What is needed —
Find the string "option" in the data, and copy out each line that has it.

Supplied data —
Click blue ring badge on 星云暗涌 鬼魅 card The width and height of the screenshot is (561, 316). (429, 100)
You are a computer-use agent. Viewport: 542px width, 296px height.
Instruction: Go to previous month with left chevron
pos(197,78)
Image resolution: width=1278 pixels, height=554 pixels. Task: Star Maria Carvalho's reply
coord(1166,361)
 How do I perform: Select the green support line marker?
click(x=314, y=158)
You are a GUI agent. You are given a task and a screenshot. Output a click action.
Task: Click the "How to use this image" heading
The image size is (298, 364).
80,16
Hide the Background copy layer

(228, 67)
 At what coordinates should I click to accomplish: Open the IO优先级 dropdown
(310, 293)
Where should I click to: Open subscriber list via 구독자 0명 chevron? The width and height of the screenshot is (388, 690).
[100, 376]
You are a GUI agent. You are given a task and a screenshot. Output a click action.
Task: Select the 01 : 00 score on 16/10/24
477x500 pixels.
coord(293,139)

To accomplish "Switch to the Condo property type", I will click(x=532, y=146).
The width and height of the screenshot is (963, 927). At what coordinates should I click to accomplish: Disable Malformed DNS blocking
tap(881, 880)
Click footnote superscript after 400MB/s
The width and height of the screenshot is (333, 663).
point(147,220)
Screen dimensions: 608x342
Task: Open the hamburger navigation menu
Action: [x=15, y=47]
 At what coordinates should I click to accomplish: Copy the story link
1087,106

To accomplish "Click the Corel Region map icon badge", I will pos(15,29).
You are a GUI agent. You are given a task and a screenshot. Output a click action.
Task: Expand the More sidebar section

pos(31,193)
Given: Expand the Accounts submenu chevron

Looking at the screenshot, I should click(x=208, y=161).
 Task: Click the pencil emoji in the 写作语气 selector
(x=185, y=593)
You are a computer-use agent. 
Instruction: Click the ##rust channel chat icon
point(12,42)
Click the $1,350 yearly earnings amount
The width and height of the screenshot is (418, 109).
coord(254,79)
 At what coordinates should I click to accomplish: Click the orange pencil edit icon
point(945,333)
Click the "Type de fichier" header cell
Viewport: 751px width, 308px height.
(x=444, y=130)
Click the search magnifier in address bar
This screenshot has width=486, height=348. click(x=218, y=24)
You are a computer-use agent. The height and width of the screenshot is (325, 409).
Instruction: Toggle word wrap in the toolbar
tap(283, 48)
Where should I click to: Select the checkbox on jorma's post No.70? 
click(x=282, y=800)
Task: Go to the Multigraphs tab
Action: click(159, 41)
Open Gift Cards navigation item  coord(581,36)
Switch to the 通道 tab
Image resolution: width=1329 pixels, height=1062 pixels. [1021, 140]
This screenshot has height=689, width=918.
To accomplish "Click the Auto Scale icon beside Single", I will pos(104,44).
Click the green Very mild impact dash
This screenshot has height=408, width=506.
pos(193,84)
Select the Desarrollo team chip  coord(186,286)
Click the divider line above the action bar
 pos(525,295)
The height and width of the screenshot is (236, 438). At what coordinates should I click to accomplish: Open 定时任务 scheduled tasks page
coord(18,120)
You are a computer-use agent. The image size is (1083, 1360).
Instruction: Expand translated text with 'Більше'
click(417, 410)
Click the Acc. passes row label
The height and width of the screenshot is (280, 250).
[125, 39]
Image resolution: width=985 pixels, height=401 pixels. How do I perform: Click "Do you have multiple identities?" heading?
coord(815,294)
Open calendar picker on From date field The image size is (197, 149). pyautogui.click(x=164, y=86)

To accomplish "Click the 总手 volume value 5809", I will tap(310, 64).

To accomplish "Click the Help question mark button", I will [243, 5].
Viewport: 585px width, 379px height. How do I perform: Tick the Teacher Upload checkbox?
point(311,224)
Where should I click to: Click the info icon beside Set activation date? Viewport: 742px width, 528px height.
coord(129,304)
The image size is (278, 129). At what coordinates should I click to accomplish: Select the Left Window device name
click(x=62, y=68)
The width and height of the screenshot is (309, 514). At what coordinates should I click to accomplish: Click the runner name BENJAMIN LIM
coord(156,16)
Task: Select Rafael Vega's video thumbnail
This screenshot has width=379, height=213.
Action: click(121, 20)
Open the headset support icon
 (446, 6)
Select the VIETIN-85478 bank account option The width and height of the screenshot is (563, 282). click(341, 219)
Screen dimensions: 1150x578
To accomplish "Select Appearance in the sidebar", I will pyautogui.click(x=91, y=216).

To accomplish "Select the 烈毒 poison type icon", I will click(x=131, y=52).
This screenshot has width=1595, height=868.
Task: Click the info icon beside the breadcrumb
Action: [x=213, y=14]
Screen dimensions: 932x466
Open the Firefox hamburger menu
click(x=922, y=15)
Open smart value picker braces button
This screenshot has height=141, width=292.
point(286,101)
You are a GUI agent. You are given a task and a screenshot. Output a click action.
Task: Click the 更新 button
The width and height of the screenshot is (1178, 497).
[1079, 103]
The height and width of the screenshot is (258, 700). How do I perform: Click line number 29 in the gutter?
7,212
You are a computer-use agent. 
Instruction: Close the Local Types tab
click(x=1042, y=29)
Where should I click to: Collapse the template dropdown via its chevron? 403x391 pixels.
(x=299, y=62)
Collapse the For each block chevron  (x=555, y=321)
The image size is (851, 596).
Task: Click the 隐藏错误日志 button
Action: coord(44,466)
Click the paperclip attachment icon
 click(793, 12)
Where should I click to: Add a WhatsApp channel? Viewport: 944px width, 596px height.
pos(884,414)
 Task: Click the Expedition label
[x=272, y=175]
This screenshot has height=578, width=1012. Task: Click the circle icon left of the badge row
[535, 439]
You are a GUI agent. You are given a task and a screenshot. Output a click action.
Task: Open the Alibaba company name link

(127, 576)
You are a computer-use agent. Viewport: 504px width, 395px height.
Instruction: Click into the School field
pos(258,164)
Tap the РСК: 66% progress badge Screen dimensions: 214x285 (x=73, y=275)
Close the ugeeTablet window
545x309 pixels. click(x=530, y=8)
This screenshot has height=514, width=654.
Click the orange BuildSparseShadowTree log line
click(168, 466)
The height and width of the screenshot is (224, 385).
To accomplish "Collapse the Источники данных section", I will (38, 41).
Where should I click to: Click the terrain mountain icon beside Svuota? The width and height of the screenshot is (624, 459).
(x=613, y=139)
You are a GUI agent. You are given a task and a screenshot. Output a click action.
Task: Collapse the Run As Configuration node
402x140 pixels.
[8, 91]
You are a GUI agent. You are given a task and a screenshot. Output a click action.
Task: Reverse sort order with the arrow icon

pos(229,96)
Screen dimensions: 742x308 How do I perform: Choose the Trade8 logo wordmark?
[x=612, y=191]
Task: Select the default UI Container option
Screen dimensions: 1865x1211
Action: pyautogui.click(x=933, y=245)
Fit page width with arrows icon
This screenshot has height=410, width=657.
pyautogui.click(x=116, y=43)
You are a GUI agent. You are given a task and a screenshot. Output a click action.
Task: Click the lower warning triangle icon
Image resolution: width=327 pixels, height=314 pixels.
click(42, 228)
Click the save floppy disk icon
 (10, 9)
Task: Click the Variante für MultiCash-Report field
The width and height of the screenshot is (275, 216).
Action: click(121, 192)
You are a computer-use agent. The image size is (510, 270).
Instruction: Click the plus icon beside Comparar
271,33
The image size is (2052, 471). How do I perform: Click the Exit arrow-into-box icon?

Answer to this exercise —
Select the VIETIN-85478 bank account option The width and height of the screenshot is (563, 282). click(341, 219)
Task: Select the default UI Container option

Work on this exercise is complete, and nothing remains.